15. The method of claim 13, wherein monitoring the oxygen saturation level of the user for the drop from above the upper threshold to consistently below the lower threshold further comprises:
utilizing one of an existing oxygen saturation estimation machine-learned model of the wearable computing device or a tri-class machine-learned model having high, medium, and low output classes.
16. The method of claim 15, wherein monitoring the oxygen saturation level of the user for the drop from above the upper threshold to consistently below the lower threshold further comprises at least one of the following pre-processing steps:
filtering the oxygen saturation level of the user by at least one of motion or LED current change; or
filtering the oxygen saturation level of the user via one or more band-pass filters to extract DC and AC components; and
feeding the filtered oxygen saturation level into one of the existing oxygen saturation estimation machine-learned model or the tri-class machine-learned model,
wherein, when fed into the existing oxygen saturation estimation machine-learned model, an outcome for each time step comprises a percentage estimation alongside a standard deviation estimation, and
wherein, when fed into the tri-class machine-learned model, an outcome for each time step is a probability of falling into each of one of three bins representing the high, medium, and low output classes.

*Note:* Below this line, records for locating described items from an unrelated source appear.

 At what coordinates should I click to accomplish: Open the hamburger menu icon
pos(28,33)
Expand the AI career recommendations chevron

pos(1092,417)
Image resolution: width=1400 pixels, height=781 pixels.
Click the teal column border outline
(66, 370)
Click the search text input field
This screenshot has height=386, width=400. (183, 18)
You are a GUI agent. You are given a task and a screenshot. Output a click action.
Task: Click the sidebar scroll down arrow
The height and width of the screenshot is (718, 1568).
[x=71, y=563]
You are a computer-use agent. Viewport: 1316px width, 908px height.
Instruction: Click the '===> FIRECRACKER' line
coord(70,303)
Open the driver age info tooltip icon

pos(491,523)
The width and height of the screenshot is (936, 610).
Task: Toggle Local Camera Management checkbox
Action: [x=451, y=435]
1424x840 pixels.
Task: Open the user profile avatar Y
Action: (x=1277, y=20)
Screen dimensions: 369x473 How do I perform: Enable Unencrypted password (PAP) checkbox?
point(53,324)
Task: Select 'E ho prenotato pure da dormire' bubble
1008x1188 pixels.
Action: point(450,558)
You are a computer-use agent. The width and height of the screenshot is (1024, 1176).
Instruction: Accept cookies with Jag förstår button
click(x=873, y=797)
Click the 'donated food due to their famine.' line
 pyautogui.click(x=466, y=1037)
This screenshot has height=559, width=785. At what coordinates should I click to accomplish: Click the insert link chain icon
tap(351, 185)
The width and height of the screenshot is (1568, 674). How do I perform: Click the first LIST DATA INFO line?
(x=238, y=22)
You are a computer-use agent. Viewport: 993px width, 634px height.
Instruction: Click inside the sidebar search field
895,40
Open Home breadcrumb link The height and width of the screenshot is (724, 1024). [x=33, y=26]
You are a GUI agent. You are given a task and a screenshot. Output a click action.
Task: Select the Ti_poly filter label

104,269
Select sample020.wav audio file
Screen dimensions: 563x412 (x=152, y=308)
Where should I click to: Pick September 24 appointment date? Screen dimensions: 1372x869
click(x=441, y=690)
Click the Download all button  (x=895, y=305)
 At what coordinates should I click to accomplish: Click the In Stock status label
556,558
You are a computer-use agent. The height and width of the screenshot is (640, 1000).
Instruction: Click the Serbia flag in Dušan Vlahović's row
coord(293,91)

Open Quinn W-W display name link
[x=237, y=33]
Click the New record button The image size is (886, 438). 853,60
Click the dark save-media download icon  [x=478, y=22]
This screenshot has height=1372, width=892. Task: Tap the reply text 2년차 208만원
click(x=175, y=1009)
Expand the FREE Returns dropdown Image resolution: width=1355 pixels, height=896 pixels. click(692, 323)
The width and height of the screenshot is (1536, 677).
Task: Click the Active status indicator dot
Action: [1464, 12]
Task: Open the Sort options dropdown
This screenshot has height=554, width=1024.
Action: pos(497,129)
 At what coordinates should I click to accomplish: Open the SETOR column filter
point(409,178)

17. The method of claim 16, wherein monitoring the oxygen saturation level of the user for the drop from above the upper threshold to consistently below the lower threshold further comprises:
maintaining a buffered data set of a predetermined size that stores one or more recent PPG signals that correspond to a receptive field of a highest oxygen saturation estimation when using the existing oxygen saturation estimation machine-learned model or a highest high class probability when using the tri-class machine-learned model.
18. The method of claim 17, wherein determining the oxygen saturation drop above the certain magnitude further comprises:
employing a relative change detection model that juxtaposes one or more current PPG signals from the wearable computing device with a purportedly low oxygen saturation level against the one or more recent PPG signals with a purportedly normal oxygen saturation level to determine the oxygen saturation drop; and
estimating whether the oxygen saturation drop is sufficiently substantial and persistent so as to indicate a suspected oxygen emergency;
determining the suspected oxygen emergency is occurring by discerning a significant underlying oxygen saturation reduction from the user within a specified time frame; and
utilizing the buffered data set to determine the oxygen saturation drop,
wherein the significant underlying oxygen saturation reduction is expected when comparing the one or more current PPG signals with the one or more recent PPG signals stored in the buffered data set.
19. The method of claim 18, wherein determining the oxygen saturation drop above the certain magnitude further comprises:
employing an additional ML model to forecast whether the significant underlying oxygen saturation reduction between two distinct PPG signals is below or above a specific percentage threshold.
20. The method of claim 19, wherein requesting the input from the user via the wearable computing device further comprises:
requesting, via the wearable computing device, a response from the user within a certain time frame after determining the suspected oxygen emergency is occurring to ensure that an emergency is actually occurring, and
wherein implementing the emergency response if the input is not received further comprises placing an emergency call to at least one of 911, one or more contacts programmed in the wearable computing device, or one or more persons in a close proximity to the user.